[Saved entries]
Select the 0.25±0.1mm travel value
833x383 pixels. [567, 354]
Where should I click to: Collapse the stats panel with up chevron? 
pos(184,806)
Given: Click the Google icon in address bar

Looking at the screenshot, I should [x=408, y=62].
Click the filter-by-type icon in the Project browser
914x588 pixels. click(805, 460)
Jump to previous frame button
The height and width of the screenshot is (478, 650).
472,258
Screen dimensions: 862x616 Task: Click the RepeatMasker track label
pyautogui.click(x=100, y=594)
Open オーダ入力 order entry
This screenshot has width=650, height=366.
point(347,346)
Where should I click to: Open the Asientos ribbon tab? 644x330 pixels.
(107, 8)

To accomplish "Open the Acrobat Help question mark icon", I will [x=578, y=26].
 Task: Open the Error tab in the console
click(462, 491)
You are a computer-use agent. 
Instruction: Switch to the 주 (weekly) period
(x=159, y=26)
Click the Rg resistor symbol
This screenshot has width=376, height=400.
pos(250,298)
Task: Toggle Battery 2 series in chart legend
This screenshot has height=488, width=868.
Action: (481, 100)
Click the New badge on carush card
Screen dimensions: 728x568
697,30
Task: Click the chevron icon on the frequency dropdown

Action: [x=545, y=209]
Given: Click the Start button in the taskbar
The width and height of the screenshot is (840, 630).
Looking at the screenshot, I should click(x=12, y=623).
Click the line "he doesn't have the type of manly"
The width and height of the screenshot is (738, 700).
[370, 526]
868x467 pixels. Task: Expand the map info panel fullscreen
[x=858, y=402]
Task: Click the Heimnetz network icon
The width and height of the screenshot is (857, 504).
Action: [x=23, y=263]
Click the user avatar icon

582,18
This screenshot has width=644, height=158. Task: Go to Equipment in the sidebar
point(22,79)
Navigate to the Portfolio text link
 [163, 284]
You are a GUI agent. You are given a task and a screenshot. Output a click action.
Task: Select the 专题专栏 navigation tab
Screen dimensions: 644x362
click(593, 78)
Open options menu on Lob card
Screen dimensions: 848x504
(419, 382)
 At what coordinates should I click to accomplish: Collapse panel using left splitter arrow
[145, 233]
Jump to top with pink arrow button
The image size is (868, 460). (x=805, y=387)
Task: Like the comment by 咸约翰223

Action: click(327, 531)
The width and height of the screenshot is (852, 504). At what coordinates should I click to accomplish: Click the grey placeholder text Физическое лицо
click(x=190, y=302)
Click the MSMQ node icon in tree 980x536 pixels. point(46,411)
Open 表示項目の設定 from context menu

**Task instructions**
Return word for word the lines above from the line with "This screenshot has width=650, height=366." to the line with "Click the Rg resistor symbol", including both and leaving out all others.

**Task result**
This screenshot has width=650, height=366.
point(347,346)
Where should I click to: Open the Asientos ribbon tab? 644x330 pixels.
(107, 8)

To accomplish "Open the Acrobat Help question mark icon", I will [x=578, y=26].
 Task: Open the Error tab in the console
click(462, 491)
You are a computer-use agent. 
Instruction: Switch to the 주 (weekly) period
(x=159, y=26)
Click the Rg resistor symbol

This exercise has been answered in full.